Environmental Health - Toxic Substances
U.S. Geological Survey Toxic Substances Hydrology Program--Proceedings of the Technical Meeting Charleston South Carolina March 8-12, 1999--Volume 3 of 3--Subsurface Contamination From Point Sources, Water-Resources Investigations Report 99-4018C
Mass Transport of Methyl Tert-Butyl Ether (MTBE) Across The Water Table and Significance for Natural-Attenuation Remediation at a Gasoline-Spill Site in Beaufort, South Carolina
by Matthew A. Lahvis, Ronald J. Baker, and Arthur L. Baehr
Mass transport of methyl tert-butyl ether (MTBE) across the water table coupled with diffusion through the unsaturated zone is a possible mechanism for natural attenuation of MTBE in ground water.
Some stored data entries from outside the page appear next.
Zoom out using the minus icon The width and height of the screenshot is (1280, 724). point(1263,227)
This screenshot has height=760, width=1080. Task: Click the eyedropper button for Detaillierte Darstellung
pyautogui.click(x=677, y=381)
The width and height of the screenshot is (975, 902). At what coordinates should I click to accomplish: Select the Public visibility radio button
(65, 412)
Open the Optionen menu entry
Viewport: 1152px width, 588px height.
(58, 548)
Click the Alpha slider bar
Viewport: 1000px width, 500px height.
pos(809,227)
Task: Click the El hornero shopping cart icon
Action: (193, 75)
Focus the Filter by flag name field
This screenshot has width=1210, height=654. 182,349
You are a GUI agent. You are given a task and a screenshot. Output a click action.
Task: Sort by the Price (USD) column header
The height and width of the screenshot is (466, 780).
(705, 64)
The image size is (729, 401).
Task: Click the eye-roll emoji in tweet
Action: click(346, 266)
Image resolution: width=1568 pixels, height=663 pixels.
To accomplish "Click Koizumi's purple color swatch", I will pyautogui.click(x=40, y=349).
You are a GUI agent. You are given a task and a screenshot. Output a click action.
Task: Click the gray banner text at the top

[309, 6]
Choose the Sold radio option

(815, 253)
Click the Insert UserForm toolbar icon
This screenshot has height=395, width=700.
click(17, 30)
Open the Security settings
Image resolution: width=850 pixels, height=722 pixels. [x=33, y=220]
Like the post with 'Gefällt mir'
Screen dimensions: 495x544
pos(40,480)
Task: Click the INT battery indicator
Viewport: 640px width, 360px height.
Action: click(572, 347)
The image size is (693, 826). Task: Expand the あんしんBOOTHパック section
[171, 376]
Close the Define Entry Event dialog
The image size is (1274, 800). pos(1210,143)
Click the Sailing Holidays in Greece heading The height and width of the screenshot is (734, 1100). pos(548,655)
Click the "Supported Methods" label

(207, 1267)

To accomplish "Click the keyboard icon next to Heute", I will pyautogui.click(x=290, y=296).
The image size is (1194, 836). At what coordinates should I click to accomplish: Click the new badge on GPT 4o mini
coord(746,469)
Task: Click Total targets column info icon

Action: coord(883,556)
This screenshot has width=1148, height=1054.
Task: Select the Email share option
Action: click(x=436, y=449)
Field and laboratory investigations were conducted to assess the significance of this pathway for natural-attenuation remediation. At a gasoline-spill site in Beaufort, S.C., estimates of the volatilization rate of MTBE downgradient from the spill ranged from 0.007 to 0.012 g m-2 yr-1 depending on the assumed rates of ground-water infiltration and MTBE biodegradation in the unsaturated zone. The volatilization rates were determined by model calibration to MTBE concentrations in the unsaturated zone. Results of solute-transport modeling indicate that volatilization has only a minor effect on migration of MTBE in ground water downgradient from the gasoline spill. Volatilization rates downgradient from a spill were compared to rates near a spill in laboratory column experiments. Results of these experiments indicate that the capillary zone is a significant barrier to MTBE volatilization. Rates of volatilization can range over several orders of magnitude depending on whether the source is above or below the capillary zone. This large difference implies that volatilization in the spill area may have a significant effect on the migration of MTBE in ground water.